Through the RCKMS project, CSTE works to refine the logic in its position statement text and codify this logic in a structured and standardized display within spreadsheets. Rules are then derived from the spreadsheets and necessary value sets are identified to support them. Finally, the rules are entered into the RCKMS Authoring Tool for each condition. Within the Authoring Tool, a user can deploy the reporting specifications to the rules engine, whereupon the rules are converted into executable rules using the Drools Business Rules Management Systems as an executable representation of the rules for use by RCKMS. More details on Drools can be found here.

Because each jurisdiction's rules may vary, the rules are entered and implemented through the RCKMS Authoring Tool. The Authoring Tool has been developed to manage the complex rules required for eCR, as well as the workflow to manage the rules in a distributed fashion by state and local public health agencies. The Authoring Tool supports multiple levels of authoring and authorization required to manage the review and approval of rules.

A jurisdiction begins with a set of default national rules ("out of the box") for the supported conditions. They can either accept the default rules as their own or modify the rules to meet their own requirements. This is done through the Reporting Specifications Module within RCKMS. The module provides a user-friendly interface that allows jurisdictions to view the criteria details and adjust the reporting specifications for their own needs, without requiring any knowledge of the underlying Drools rules language used to execute the rules.

The value sets used by the rules are pulled from the National Library of Medicine's (NLM) Value Set Authority Center (VSAC). The value sets are developed and maintained by the RCKMS Team in conjunction with the rules and criteria. Currently, CDS knowledge artifacts have been authored for 74 nationally notifiable reportable conditions. The initial Digital Bridge pilot implementations of eCR, two of which went into production in Fall 2018, used an initial five reportable conditions (a sixth was added shortly thereafter).

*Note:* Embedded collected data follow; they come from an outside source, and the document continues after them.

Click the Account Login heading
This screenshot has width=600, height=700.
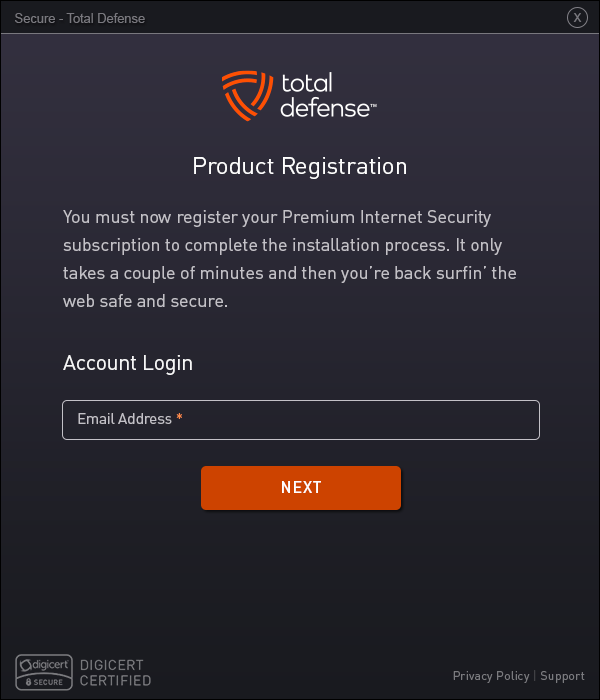tap(128, 363)
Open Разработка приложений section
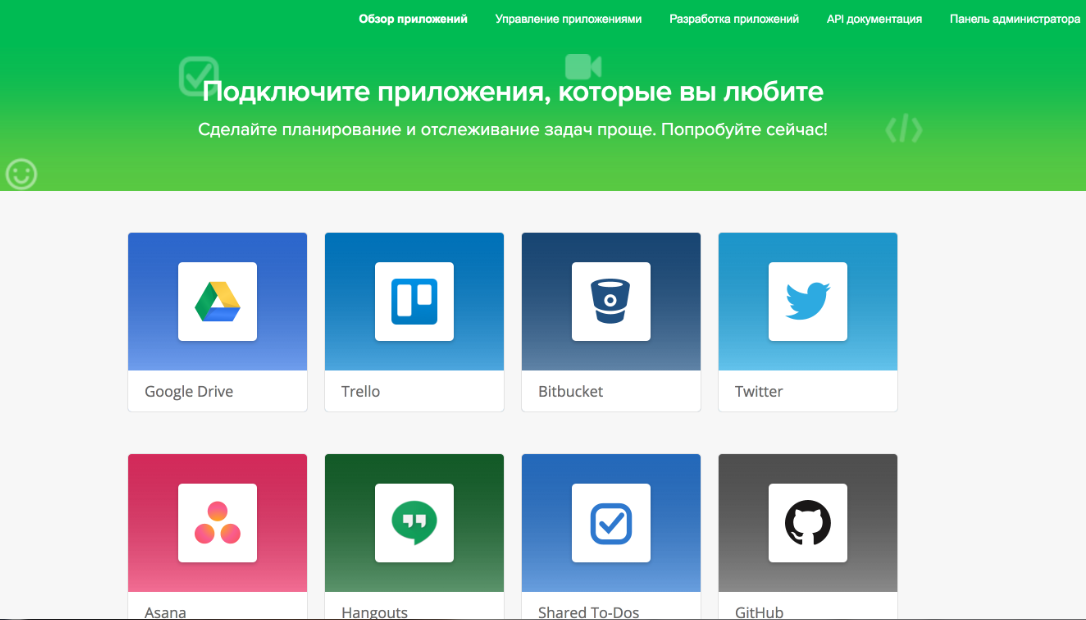The image size is (1086, 620). 734,18
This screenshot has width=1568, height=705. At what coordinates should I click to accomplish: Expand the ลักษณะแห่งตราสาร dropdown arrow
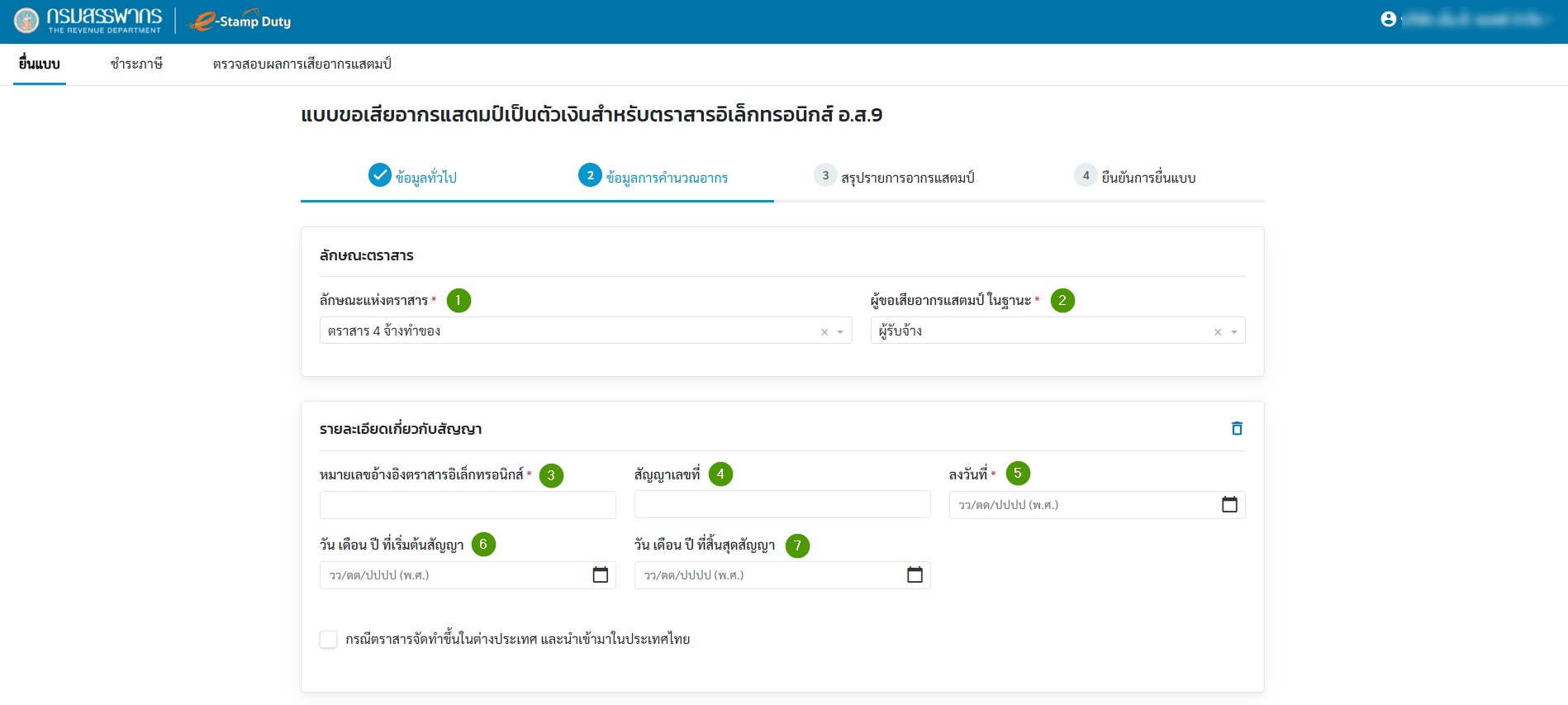(x=840, y=332)
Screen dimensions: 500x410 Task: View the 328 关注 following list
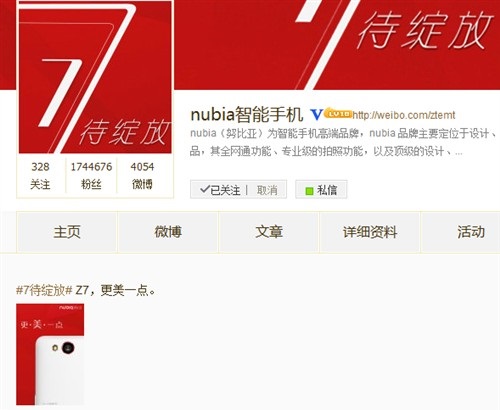point(40,175)
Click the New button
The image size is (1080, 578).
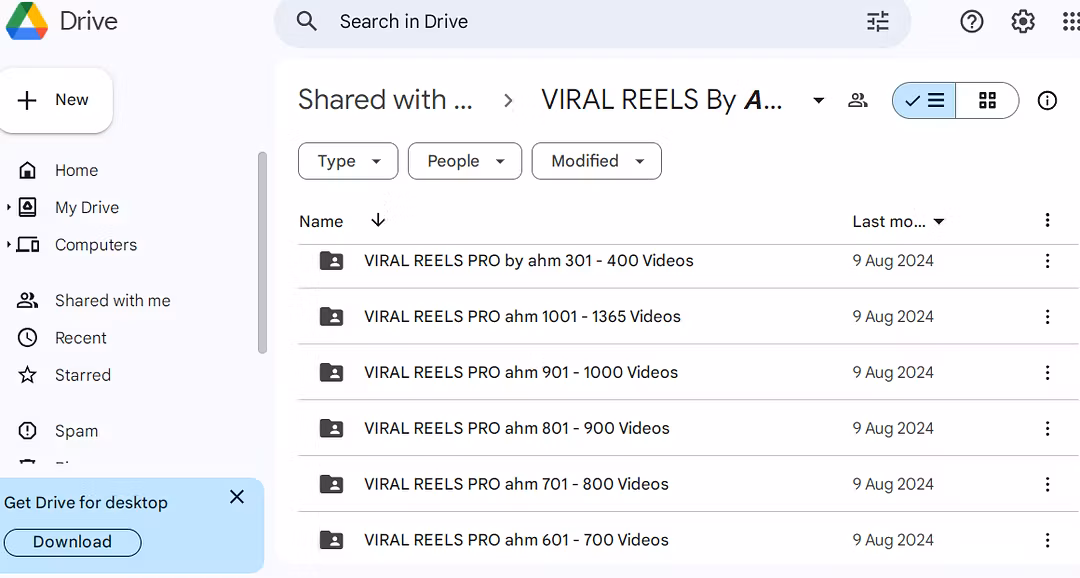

RCKMS is currently being deployed as a single, central, national service on the AIMS (APHL Informatics Messaging Service) platform, which is operated and maintained by the Association of Public Health Laboratories (APHL). The AIMS platform connects directly with reporters and provides a routing and validation service for incoming and outgoing messages.

Figure 2 - Electronic Case Reporting Information Flow

 

The provider submits patient data related to a suspected event as an HL7 Electronic Initial Case Report (eICR), a document template for creating an HL7 Version 3 Clinical Document Architecture (CDA) document, to the AIMS platform via one of several supported data transport mechanisms. After pre-processing, the eICR is converted into an HL7 Virtual Medical Record (vMR) file for submission to the RCKMS Clinical Decision Support web service. The RCKMS rules themselves are deployed as Drools executable rules to the rules engine, OpenCDS, a general-purpose open source CDS engine, where they are executed. RCKMS returns decision support data to AIMS which constructs an HL7 Reportability Response (RR) for transmission back to the provider and to the PHA.

The eCR approach meets the "5 Rights" framework of delivering CDS, namely:

Development and Maintenance of CDS Rules

In order to develop and maintain the rules for the Reporting Specifications, for over five years the project has been developing and improving the RCKMS Authoring Tool. The Authoring Tool has been built upon a pre-existing, open source CDS Authoring Tool (CAT) framework, a software foundation that is used across other projects and other domains. RCKMS has two main purposes: First, it allows users to use a default set of pre-written rules and value sets for their reporting specifications consistent with the national guidance (CSTE Position Statements), and to modify those rules for a particular jurisdiction. The jurisdiction can control how and when new rules are deployed to the RCKMS Decision Support Service. The Authoring Tool's user interface is specifically designed to support the concepts necessary for the implementation of the reporting specifications in a structured presentation that public health officials expect to see and can easily use. For example, the screen depicted in Figure 3 from the Authoring Tool shows the criteria, logic sets, reporting timeframe, and reporting rules that have been defined for a particular condition in a jurisdiction:

Figure 3 – CDS Authoring Tool Reporting Specification Screen

 

Second, the tool allows jurisdictions to manage a multi-layer workflow that may be required for the distributed authoring and approval of rules before they are deployed in the RCKMS Decision Support Service. It also supports versioning of rules to assist in the orderly testing and migration from one version of the reporting specification to another.

The Authoring Tool has three core modules:

After reporting specifications are authored, at the push of a button jurisdictions can deploy the rules to the RCKMS OpenCDS-based CDS Service.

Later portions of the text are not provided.